One wall featured several iPads that could be used to take a 360-degree look around the interiors of several planned World Cup stadiums.
Separate displays showed the results of other outreach efforts, such as a wall covered in World Cup-inspired drawings by some 200 children between the ages of 10 and 17 from schools in the vicinity of future stadium sites.
The aim is to use the drawings to decorate the outside of the stadium construction sites as work picks up and make the students feel like they’re a part of the country’s preparations, Al-Jumaily said.
The SCDL also highlighted the sustainability efforts by tournament organizers by drawing attention to plans to reuse or recycle some 90 percent of the construction material from the razed Al Rayyan stadium.
That includes at least two commissioned art pieces that will appear outside the new stadium: A six-meter “summer tree” created from the steel rebar rods found inside concrete by Qatari artist Faraj Daham, as well as an art installation that uses the old seats of the stadium by Saudi artist Seddiq Wasil.
Both Daham and Wasil are running separate workshops with Qatar Museums at the repurposed Civil Defence Doha Fire Station, where participants can create their own art pieces using materials from the old Al Rayyan stadiums and other recycled objects.

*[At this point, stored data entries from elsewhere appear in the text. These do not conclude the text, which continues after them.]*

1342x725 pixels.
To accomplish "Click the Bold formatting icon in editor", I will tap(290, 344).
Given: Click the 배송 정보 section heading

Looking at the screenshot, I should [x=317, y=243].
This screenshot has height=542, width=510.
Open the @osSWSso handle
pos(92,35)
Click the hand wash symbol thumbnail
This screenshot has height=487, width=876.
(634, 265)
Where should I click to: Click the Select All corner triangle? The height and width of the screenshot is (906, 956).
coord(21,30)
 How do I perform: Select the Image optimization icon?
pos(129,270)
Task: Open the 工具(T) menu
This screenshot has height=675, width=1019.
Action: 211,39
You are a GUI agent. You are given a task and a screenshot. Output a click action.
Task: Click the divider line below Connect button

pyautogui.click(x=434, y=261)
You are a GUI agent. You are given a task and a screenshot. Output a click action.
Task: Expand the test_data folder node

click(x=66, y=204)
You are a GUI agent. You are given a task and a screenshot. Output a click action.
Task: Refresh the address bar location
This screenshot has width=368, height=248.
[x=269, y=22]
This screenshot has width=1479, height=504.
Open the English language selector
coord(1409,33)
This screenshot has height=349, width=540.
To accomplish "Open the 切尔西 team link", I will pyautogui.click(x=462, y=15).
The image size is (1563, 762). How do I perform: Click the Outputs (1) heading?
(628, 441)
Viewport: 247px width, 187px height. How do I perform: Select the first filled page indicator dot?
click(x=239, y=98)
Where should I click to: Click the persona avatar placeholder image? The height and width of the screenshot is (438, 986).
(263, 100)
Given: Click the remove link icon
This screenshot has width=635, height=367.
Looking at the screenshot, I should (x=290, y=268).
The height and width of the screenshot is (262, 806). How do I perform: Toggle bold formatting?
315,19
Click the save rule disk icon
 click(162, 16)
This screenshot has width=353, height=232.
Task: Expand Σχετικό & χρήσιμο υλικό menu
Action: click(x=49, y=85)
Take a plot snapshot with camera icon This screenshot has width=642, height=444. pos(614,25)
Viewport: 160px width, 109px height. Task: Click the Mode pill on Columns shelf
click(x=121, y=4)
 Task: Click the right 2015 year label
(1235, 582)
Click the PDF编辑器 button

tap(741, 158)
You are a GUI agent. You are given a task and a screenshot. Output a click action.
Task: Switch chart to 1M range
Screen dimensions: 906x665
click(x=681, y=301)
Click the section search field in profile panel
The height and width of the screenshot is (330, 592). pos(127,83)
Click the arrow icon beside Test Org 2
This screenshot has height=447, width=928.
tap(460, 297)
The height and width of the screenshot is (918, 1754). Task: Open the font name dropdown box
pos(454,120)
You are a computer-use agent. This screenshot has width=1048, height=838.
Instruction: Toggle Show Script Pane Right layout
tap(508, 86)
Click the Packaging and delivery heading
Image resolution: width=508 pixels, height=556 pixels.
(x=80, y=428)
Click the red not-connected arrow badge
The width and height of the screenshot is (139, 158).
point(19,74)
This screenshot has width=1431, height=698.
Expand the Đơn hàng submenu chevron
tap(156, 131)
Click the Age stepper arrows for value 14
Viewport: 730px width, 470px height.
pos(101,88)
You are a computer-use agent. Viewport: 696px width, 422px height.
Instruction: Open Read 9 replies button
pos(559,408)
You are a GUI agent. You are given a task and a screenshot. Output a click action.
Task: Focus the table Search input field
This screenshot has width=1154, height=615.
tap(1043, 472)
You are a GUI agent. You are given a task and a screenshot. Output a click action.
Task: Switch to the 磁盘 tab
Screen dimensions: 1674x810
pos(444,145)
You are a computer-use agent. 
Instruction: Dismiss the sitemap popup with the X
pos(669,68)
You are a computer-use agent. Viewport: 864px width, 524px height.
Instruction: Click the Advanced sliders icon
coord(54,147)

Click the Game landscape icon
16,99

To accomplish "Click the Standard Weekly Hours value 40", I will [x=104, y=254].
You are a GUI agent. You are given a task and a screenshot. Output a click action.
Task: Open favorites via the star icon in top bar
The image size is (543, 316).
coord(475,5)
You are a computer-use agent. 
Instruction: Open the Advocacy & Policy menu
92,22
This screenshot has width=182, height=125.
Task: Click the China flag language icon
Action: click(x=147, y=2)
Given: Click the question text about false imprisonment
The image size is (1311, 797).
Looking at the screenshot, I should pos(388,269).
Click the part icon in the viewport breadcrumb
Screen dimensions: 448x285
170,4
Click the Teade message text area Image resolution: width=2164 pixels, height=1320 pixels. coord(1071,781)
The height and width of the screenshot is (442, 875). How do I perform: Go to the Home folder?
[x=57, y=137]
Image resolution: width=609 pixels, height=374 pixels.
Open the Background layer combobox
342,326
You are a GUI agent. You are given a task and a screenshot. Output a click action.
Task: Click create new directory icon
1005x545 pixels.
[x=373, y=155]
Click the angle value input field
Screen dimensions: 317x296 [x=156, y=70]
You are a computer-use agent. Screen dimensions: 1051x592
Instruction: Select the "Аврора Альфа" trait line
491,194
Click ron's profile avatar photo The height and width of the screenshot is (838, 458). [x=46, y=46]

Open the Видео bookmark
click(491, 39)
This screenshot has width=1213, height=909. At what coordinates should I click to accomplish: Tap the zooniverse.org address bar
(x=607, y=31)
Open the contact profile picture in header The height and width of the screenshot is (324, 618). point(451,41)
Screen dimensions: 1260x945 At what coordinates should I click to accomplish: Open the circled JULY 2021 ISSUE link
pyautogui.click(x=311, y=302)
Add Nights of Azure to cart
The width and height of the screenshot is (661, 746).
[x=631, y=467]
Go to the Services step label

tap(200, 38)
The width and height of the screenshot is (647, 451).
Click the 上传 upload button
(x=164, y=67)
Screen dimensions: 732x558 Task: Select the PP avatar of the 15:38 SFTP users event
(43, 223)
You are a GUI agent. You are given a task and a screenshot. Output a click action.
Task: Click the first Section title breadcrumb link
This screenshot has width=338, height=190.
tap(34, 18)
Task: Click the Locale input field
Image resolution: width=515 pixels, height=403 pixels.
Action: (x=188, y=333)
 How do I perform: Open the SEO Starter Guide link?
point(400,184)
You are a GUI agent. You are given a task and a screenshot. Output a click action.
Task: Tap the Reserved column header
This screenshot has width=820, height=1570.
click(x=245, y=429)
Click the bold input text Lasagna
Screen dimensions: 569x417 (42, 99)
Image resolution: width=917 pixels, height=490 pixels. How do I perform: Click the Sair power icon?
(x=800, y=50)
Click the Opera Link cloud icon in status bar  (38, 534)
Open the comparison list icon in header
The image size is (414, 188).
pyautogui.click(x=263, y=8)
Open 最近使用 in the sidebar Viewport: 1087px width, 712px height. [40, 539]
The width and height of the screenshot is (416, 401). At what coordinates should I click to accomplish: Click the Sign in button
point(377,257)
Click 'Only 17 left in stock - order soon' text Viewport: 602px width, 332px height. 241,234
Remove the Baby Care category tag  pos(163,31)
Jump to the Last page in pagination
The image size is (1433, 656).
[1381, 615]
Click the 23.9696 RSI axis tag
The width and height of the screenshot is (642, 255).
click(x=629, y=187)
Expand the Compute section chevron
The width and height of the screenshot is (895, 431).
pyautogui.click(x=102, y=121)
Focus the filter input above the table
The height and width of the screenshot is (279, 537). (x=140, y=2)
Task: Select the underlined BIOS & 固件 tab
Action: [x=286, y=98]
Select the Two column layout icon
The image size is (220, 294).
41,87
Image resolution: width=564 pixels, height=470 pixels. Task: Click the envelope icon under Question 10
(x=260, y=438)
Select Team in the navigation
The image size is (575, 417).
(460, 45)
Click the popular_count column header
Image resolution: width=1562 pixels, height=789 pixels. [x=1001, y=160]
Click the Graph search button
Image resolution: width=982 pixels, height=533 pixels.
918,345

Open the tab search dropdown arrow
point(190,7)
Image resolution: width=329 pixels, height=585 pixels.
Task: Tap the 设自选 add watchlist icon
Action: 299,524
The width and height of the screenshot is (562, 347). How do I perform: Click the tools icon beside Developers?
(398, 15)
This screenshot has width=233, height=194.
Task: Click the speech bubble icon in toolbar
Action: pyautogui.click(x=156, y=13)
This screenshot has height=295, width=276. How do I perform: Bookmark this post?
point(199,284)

Elsewhere, the SCDL is conducting other outreach activities such as visiting majlis in several towns and cities to consult residents on the designs for the stadium precincts.
“It’s a chance to give them the opportunity to participate in the World Cup’s legacy,” Al-Jumaily said. “They understand that it will leave behind something positive for all of us.”
Specifically, residents of Al Wakrah have called for more green space and suggested that the community could use more schools as well as a reception hall that can be used for weddings.
In Al Khor, meanwhile, SCDL officials heard about the need for preserving open space that’s accessible to the public and can also be used by camels and horses, Al-Jumaily said.